§ **RECORDS FOR THE TASK**

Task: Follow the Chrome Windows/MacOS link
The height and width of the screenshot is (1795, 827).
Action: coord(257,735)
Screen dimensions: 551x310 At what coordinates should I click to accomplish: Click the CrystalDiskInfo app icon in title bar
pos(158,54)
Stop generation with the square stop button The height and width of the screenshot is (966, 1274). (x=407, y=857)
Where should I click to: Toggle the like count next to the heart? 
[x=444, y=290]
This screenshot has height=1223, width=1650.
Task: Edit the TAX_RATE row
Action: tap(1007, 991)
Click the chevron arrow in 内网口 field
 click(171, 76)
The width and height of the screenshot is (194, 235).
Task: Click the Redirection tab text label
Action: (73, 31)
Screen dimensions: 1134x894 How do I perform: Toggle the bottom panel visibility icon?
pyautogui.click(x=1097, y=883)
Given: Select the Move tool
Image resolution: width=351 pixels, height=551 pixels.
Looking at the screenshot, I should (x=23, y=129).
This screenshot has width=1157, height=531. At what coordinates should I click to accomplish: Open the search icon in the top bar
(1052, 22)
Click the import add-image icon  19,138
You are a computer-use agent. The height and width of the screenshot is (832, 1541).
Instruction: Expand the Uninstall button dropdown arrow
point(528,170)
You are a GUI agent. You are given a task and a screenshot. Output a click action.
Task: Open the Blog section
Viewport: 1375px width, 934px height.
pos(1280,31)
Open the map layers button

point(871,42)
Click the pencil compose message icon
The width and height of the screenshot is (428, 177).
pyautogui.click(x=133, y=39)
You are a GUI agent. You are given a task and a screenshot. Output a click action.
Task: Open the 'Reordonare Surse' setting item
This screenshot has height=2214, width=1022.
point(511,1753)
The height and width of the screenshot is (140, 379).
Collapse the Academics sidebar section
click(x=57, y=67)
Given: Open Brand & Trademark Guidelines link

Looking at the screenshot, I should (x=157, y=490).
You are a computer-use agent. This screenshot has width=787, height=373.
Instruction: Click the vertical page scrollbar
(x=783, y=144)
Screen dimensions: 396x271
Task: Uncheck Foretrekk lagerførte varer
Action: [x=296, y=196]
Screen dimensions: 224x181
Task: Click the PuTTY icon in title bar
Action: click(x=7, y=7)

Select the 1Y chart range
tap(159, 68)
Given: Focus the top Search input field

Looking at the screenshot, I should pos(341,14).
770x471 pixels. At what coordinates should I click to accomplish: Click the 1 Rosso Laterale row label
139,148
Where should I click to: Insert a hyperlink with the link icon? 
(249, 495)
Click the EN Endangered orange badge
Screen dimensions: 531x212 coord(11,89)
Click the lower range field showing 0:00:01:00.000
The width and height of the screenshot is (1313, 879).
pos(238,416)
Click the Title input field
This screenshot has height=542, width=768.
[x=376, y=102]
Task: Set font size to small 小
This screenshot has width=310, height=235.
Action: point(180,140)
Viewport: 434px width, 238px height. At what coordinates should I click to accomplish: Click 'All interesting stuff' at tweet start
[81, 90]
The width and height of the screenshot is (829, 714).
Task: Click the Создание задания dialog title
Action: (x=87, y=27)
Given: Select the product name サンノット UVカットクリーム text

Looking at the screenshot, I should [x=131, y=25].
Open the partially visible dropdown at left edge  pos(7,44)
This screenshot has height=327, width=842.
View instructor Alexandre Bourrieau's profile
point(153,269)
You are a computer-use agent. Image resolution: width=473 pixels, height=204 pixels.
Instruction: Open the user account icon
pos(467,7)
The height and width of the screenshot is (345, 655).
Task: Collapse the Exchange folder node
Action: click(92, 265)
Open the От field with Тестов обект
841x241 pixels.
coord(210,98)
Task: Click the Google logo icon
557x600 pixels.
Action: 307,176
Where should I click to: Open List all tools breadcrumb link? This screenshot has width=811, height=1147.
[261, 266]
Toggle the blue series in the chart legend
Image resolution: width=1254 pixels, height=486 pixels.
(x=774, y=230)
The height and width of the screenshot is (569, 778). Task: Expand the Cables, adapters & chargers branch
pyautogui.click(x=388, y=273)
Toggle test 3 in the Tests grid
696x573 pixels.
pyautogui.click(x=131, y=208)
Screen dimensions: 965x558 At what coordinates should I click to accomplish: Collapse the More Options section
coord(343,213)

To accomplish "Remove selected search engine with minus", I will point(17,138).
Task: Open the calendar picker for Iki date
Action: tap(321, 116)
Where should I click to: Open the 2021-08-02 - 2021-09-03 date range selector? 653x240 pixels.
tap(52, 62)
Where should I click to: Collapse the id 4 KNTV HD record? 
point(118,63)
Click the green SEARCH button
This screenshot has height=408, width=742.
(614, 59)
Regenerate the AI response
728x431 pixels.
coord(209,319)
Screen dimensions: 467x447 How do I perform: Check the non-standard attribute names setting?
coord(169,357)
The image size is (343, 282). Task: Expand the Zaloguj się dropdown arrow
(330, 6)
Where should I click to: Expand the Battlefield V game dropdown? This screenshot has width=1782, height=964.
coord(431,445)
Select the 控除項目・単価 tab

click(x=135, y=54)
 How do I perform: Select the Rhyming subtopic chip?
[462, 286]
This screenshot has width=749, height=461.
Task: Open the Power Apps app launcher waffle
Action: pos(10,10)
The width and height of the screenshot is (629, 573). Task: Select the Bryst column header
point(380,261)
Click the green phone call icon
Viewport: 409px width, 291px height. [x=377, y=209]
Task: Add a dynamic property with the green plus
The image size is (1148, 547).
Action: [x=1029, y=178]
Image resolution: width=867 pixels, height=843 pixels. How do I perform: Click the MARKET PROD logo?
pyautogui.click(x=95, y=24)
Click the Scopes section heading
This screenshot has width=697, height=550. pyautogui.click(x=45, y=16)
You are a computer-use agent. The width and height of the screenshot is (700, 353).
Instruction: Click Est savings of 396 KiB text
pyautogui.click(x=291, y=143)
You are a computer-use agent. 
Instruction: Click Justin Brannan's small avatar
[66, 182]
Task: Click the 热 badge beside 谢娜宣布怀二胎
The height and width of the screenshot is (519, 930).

§ **PROBLEM TO WORK ON**
Retype the stretch of items from the line containing "770x471 pixels. At" through the line containing "coord(343,213)", both included, exactly as they appear.

§ **TASK ANSWER**
770x471 pixels. At what coordinates should I click to accomplish: Click the 1 Rosso Laterale row label
139,148
Where should I click to: Insert a hyperlink with the link icon? 
(249, 495)
Click the EN Endangered orange badge
Screen dimensions: 531x212 coord(11,89)
Click the lower range field showing 0:00:01:00.000
The width and height of the screenshot is (1313, 879).
pos(238,416)
Click the Title input field
This screenshot has height=542, width=768.
[x=376, y=102]
Task: Set font size to small 小
This screenshot has width=310, height=235.
Action: point(180,140)
Viewport: 434px width, 238px height. At what coordinates should I click to accomplish: Click 'All interesting stuff' at tweet start
[81, 90]
The width and height of the screenshot is (829, 714).
Task: Click the Создание задания dialog title
Action: (x=87, y=27)
Given: Select the product name サンノット UVカットクリーム text

Looking at the screenshot, I should [x=131, y=25].
Open the partially visible dropdown at left edge  pos(7,44)
This screenshot has height=327, width=842.
View instructor Alexandre Bourrieau's profile
point(153,269)
You are a computer-use agent. Image resolution: width=473 pixels, height=204 pixels.
Instruction: Open the user account icon
pos(467,7)
The height and width of the screenshot is (345, 655).
Task: Collapse the Exchange folder node
Action: click(92, 265)
Open the От field with Тестов обект
841x241 pixels.
coord(210,98)
Task: Click the Google logo icon
557x600 pixels.
Action: 307,176
Where should I click to: Open List all tools breadcrumb link? This screenshot has width=811, height=1147.
[261, 266]
Toggle the blue series in the chart legend
Image resolution: width=1254 pixels, height=486 pixels.
(x=774, y=230)
The height and width of the screenshot is (569, 778). Task: Expand the Cables, adapters & chargers branch
pyautogui.click(x=388, y=273)
Toggle test 3 in the Tests grid
696x573 pixels.
pyautogui.click(x=131, y=208)
Screen dimensions: 965x558 At what coordinates should I click to accomplish: Collapse the More Options section
coord(343,213)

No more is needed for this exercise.